Task goal: Every line from the one with "Products (1161, 13)" through the final line of the entries below should be returned exactly; leave out all other lines.
═════ Information provided
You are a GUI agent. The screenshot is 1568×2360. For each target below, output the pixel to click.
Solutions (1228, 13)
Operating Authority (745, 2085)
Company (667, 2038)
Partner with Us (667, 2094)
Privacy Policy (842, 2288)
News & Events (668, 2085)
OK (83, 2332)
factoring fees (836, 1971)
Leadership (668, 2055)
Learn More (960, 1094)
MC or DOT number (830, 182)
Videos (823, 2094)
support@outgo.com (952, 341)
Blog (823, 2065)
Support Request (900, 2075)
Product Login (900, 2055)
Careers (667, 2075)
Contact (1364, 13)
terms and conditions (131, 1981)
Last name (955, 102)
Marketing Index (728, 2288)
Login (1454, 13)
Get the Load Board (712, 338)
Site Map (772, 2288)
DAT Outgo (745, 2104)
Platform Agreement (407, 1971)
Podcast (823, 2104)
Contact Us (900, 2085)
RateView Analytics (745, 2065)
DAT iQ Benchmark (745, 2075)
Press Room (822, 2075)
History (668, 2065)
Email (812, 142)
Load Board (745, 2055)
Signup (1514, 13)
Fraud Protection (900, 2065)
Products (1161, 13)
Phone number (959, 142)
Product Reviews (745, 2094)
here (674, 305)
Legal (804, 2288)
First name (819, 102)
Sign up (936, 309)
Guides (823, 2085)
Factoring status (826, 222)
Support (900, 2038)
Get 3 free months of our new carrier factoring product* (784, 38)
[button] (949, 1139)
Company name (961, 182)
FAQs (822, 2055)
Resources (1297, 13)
══════════
Output for this task:
Products (1161, 13)
Phone number (959, 142)
Product Reviews (745, 2094)
here (674, 305)
Legal (804, 2288)
First name (819, 102)
Sign up (936, 309)
Guides (823, 2085)
Factoring status (826, 222)
Support (900, 2038)
Get 3 free months of our new carrier factoring product* (784, 38)
[button] (949, 1139)
Company name (961, 182)
FAQs (822, 2055)
Resources (1297, 13)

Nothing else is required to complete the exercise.